» Exercise instructions
Your answer must match, word for word, the lines from the one holding "Image resolution: width=729" through the final line below, with pictures excluded.

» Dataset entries
========
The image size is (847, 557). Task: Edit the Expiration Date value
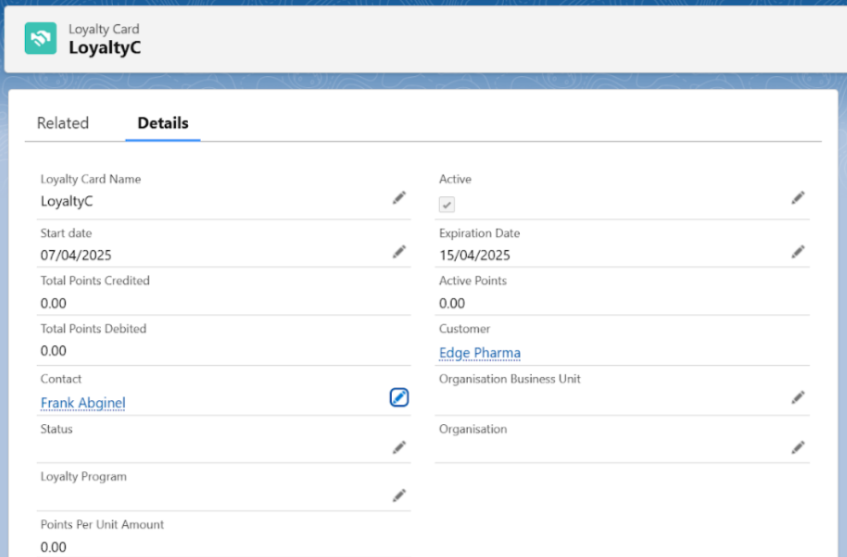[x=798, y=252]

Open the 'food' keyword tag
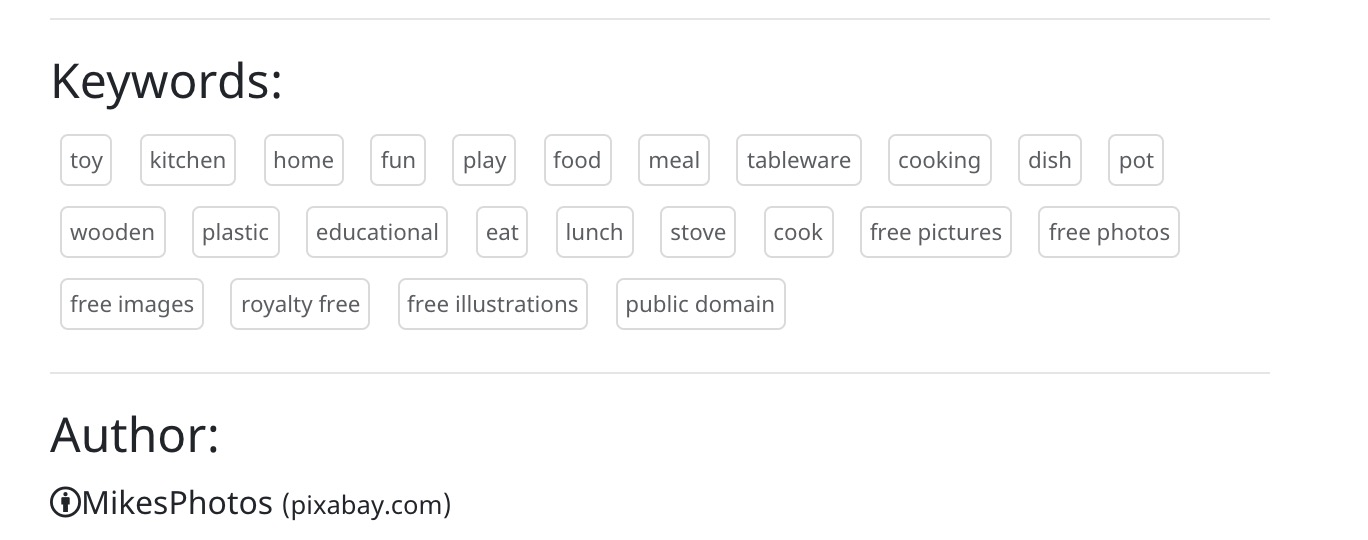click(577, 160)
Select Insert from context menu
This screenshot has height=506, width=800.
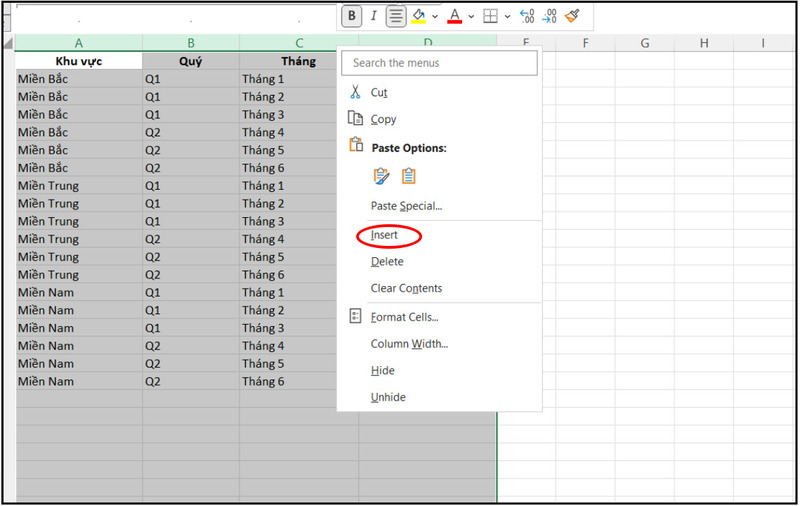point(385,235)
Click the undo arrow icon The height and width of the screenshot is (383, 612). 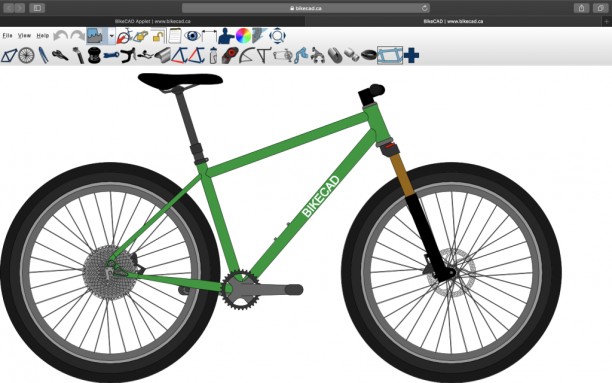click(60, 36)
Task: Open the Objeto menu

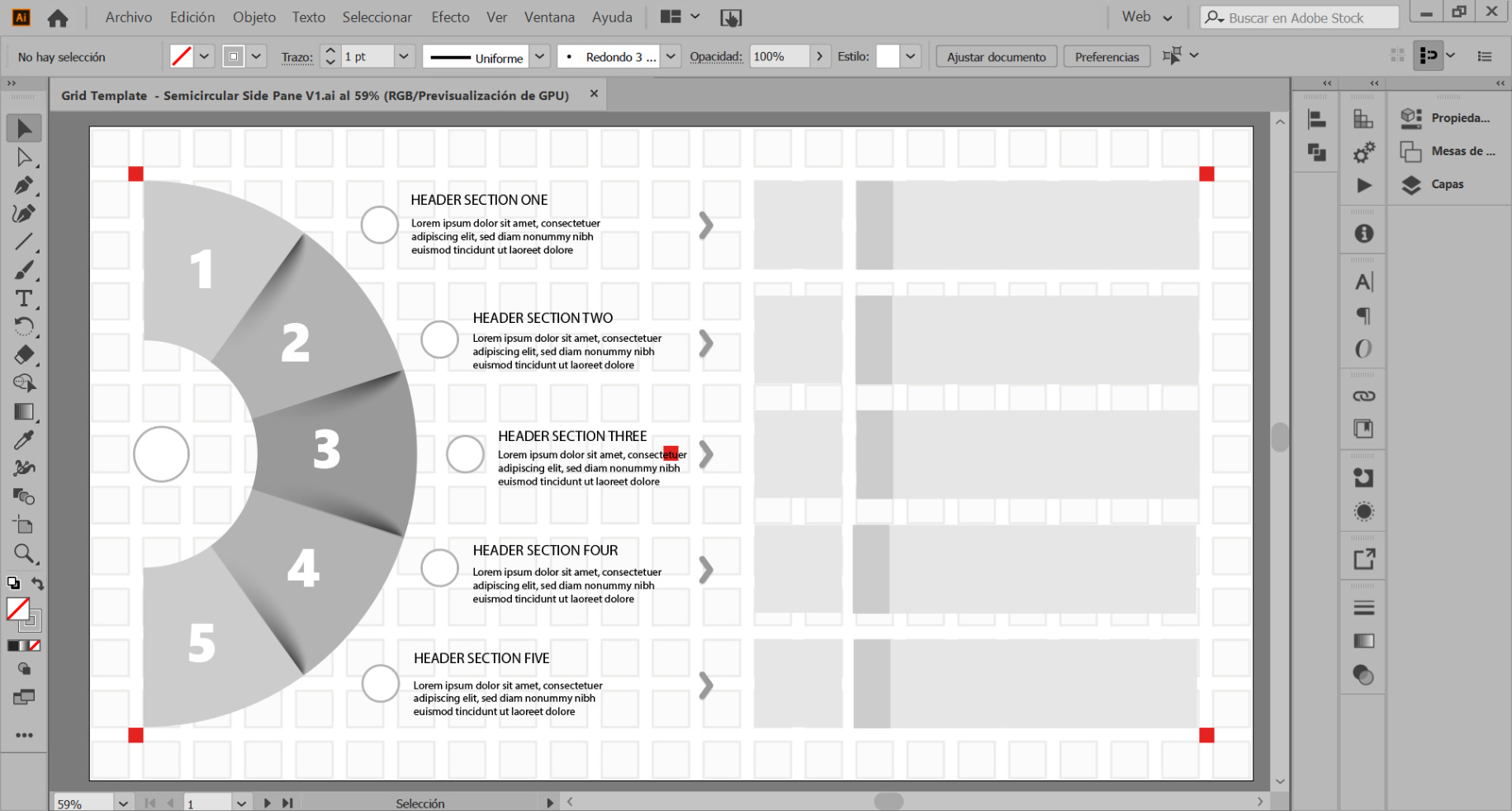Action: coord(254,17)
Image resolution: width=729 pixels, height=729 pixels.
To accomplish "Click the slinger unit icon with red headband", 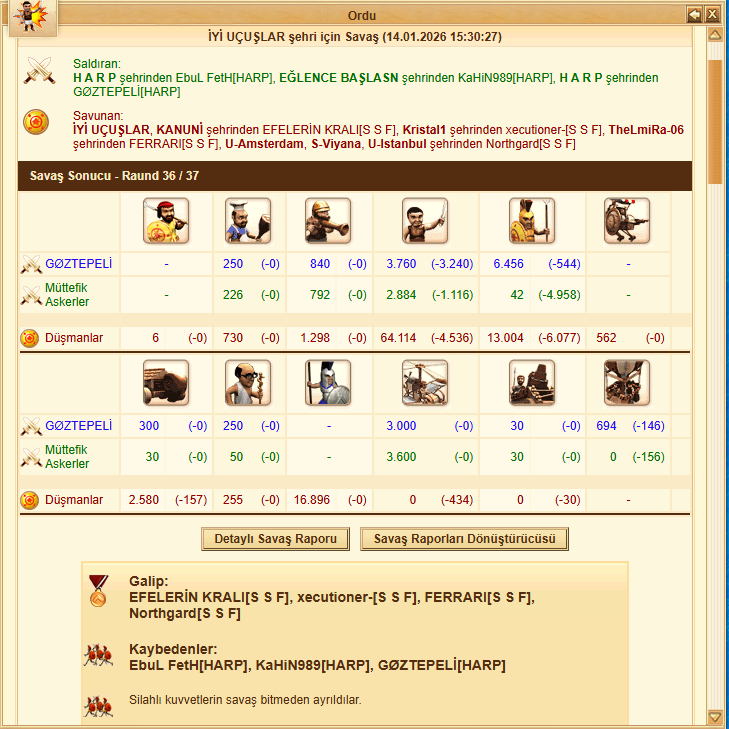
========
» Solved exercise
Image resolution: width=729 pixels, height=729 pixels.
To accomplish "Click the slinger unit icon with red headband", 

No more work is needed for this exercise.